Spannendes Interview mit Oliver Sacks auf Neurotribes, in dem er von seinem kürzlich festgestellten Augenkrebs erzählt, über den er auch sein neuestes Buch geschrieben hat.
Ich habe ein paar von Sacks Büchern regelrecht verschlungen (Der Mann, der seine Frau mit einem Hut verwechselte, Der einarmige Pianist: Über Musik und das Gehirn) und auch sein neues über seine eigenen Erfahrungen mit Augenkrebs steht auf meiner Must-Read-Liste.
It was a Saturday, eight days before Christmas, the 17th. It seemed just an ordinary day. I got up, went for my usual swim, and decided to go to the cinema, but as soon as the previews started, I became aware of something bizarre happening — a sort of incandescent fluttering to my left, which I took to be a visual migraine. But then I became certain that it was in my eye and not in the brain, as a migraine would be. That really alarmed me. I thought, “What’s happening? Am I detaching a retina? Am I going blind?”
I didn’t know what I should do about it — whether I should go to an emergency room or phone up an ophthalmologist, or stay put and see if it all settled. I did the last of these, although I couldn’t concentrate on the film. I kept testing my visual field. Then I noticed that some of the little lights showing the way out of the cinema had disappeared in front of me.
****************
■ Übungsaufgaben ■
**a)** Nennen Sie alle Fragen, die Oliver Sacks sich im Text über ihn laut eigener Schilderung im Kino stellte.
**b)** Schreiben Sie aus dem Text über Oliver Sacks die Stelle von „Ich habe ein“ bis „auf meiner Must-Read-Liste.“ wortgetreu ab.
**c)** Führen Sie den Text über Oliver Sacks im Anschluss an seinen letzten Satz fort.

■ Datensatzinhalt ■
****************
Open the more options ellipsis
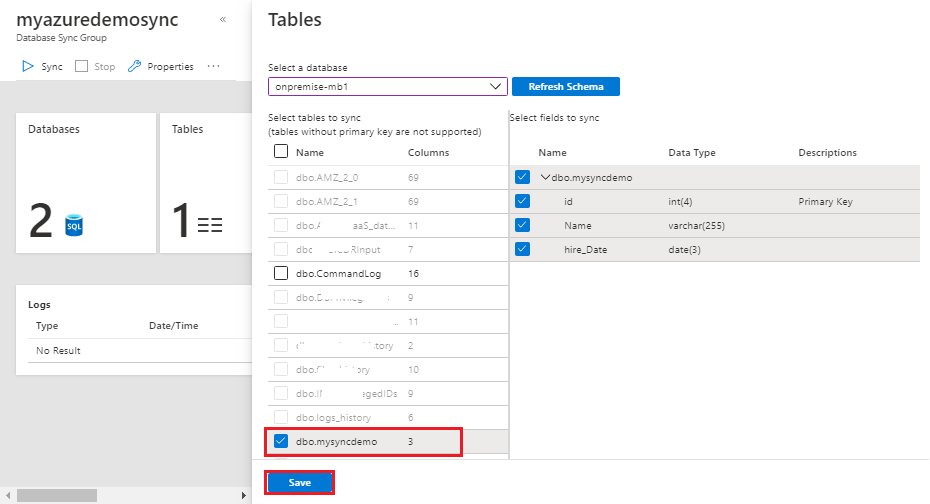930x504 pixels. [x=213, y=66]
****************
■ Lösungen ■
**a)**
What’s happening?
Am I detaching a retina?
Am I going blind?

**b)**
Ich habe ein paar von Sacks Büchern regelrecht verschlungen (Der Mann, der seine Frau mit einem Hut verwechselte, Der einarmige Pianist: Über Musik und das Gehirn) und auch sein neues über seine eigenen Erfahrungen mit Augenkrebs steht auf meiner Must-Read-Liste.

**c)**
Finally, after about 20 minutes, I burst out of the theater, hoping that in the world outside, everything would look real. But it was evident to me that there was still a triangular chunk of my visual field missing, going from about nine o’clock to eleven o’clock. I phoned up a friend who asked a few questions, suggested a few tests, and then said, “Get yourself to an ophthalmologist ASAP.”
I did so and told my story to the ophthalmologist. He took an ophthalmoscope, looked in my eye — and then I saw him stiffen. He put down the ophthalmoscope and looked at me in a different way, a serious and concerned way. He said, “I see pigmentation. There’s something behind the retina. It could be a hematoma or a tumor. If it’s a tumor, it could be benign or malignant.” Then he said, “Let’s consider the worst case scenario.” I don’t know what he said after that, because a voice in my head started shouting, “Cancer! Cancer! Cancer!”